Chris Gabriel looks at recent data calculation errors and suggests that CIOs should address certain basics in the light of rapidly growing big data volumes.
Anyone interested in economics will have noticed the discussion surrounding a research paper entitled “Growth in a Time of Debt” produced by Carmen M. Reinhart and Kenneth S. Rogoff for the National Bureau of Economic Research.
Significantly, policymakers, particularly European, have been extensively drawing on their work to provide an intellectual basis for the fiscal austerity policies that are central to their response to the continuing Eurozone crisis.
Reinhart and Rogoff’s paper has made the front pages in recent weeks because flaws in the data have been found - specifically spreadsheet errors.
It appears that a simple formula error led to key calculations drawing on data from 15 countries, rather than the intended 20. As a result, a central plank of the academics’ paper – that growth falls to -0.1% when debt hits 90% of GDP – was far less definite and universal than it seemed. Revised figures, with the formula error corrected, suggest that growth falls to 2.2%, and that there are many exceptions to the ‘rule’.
We will, of course, never know whether policy responses to sovereign debt crises would have been different had the results been correct the first time round, but the story highlights just how easy it is to get things wrong, and, while this was not a large set of data, be amplified by the size of the numbers involved.

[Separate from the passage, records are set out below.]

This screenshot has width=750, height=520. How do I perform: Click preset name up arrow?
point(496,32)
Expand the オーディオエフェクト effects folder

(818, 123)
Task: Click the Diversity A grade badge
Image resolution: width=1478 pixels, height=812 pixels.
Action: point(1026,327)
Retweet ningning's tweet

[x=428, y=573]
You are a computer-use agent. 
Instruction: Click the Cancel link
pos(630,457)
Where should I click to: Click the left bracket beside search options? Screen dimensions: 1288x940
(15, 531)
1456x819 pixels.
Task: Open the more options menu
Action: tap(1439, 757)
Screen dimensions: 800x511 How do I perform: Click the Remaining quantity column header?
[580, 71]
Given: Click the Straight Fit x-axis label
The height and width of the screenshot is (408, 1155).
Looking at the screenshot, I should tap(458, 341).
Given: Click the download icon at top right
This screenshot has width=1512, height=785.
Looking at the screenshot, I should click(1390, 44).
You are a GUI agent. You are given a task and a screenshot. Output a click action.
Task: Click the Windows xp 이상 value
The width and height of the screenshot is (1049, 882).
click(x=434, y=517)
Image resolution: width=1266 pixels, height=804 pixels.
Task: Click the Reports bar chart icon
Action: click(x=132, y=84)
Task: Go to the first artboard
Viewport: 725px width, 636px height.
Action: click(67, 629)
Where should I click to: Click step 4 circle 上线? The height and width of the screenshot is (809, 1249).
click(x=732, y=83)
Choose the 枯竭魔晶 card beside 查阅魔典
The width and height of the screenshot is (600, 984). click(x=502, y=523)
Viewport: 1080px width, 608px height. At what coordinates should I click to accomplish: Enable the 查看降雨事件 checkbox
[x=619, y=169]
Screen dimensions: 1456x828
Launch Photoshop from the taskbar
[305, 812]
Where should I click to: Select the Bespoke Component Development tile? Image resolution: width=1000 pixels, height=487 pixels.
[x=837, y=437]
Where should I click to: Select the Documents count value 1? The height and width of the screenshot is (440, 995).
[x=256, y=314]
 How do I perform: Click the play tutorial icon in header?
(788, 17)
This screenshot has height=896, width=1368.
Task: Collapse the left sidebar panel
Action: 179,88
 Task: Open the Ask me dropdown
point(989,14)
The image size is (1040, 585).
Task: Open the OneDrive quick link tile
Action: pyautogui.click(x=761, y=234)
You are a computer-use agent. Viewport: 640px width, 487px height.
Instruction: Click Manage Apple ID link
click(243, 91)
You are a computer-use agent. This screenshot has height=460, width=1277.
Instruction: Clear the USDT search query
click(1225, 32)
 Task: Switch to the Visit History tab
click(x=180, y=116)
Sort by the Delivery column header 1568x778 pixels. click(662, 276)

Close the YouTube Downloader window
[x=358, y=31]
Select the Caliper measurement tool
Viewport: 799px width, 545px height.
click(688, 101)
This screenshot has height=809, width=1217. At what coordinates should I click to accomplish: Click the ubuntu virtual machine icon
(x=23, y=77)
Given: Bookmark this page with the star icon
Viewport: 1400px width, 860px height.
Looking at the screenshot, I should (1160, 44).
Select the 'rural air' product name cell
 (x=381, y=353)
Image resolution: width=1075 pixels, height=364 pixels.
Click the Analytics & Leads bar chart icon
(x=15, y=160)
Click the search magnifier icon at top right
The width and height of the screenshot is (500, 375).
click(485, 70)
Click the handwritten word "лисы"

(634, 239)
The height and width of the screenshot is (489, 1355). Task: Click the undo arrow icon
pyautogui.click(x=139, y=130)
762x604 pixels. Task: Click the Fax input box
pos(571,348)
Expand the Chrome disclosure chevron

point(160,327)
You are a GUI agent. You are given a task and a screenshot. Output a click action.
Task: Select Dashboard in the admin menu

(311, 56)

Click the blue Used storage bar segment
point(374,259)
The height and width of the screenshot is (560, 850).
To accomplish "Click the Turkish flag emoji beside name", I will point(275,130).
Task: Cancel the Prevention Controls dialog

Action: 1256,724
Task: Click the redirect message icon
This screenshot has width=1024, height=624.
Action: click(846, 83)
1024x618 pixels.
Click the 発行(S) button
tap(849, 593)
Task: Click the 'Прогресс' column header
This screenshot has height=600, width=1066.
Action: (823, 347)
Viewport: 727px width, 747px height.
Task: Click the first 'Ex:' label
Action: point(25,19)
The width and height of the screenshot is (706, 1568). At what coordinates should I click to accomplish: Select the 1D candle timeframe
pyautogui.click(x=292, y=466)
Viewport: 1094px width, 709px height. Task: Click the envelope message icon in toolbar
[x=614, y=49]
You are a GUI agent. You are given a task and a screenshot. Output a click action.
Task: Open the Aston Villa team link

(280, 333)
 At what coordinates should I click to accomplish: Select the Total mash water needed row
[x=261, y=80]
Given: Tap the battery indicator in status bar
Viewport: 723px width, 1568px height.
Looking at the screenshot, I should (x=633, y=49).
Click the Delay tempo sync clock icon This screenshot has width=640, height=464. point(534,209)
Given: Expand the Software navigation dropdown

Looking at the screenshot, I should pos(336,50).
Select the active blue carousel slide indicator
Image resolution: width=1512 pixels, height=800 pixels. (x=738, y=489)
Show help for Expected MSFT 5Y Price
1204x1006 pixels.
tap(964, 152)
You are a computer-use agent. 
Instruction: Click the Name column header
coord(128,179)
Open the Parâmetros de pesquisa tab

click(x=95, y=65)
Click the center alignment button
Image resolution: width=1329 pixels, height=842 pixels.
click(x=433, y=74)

And these are not rare incidents.
At the end of last year a flaw in a “gigantic, highly complicated Excel spreadsheet with complex mathematical equations dotted all over it” cost UK taxpayers £100 million when risk modelling for a bid to run a regional train service was revealed as being incorrectly calculated.
Similarly, in 2010 Barclays inadvertently entered into 179 contracts when a lawyer mistakenly highlighted details in a spreadsheet as part of the purchase of Lehman Brothers.
It is not just users who get it wrong; Microsoft had to announce that Excel 2007 had twelve specific calculation errors.
But, these issues are not limited to Excel of course. In 1962 NASA’s Mariner 1 was destroyed minutes after a launch due to a missing hyphen in the code for transmitting navigation instructions.
But what can we learn from these issues? Perhaps, with hardware and software becoming increasingly reliable and ubiquitous, it can sometimes be easy to take reliability for granted – especially given how huge data volumes can amplify even the smallest error.
The point is this; technology can help business, but we must not forget that a key link between the two is people. This raises two business issues; first, that we cannot blindly treat technology as ‘plug and play’ and assume everything is fine simply because technology is in place – more often than not, it is human, expert input that rives value from technology.
Second, people are not infallible – mistakes happen, so it is important to ensure the right checks and balances are in place to ensure small mistakes do not have big consequences.
Those checks and balances are many and will vary according to the tools used and type of data, but at a minimum CIOs should be considering the:
- skills of the user base
- reliability of the source data
- idiosyncrasies of the toolset
- types of data quality checks
Finally we can probably learn something from Lt Col Stanislav Petrov who in 1983 was a duty officer monitoring the Soviet Union's early-warning satellite system. Alarm bells sounded indicating that the US had launched five ballistic missiles at Russia – in fact the satellite had picked up the sun’s reflection off the cloud tops and somehow interpreted that as a missile launch. Thankfully he followed his gut instinct, rather than the early warning system, and is credited as the man who averted a nuclear war. In his words; “I had a funny feeling in my gut that this was a false alarm.”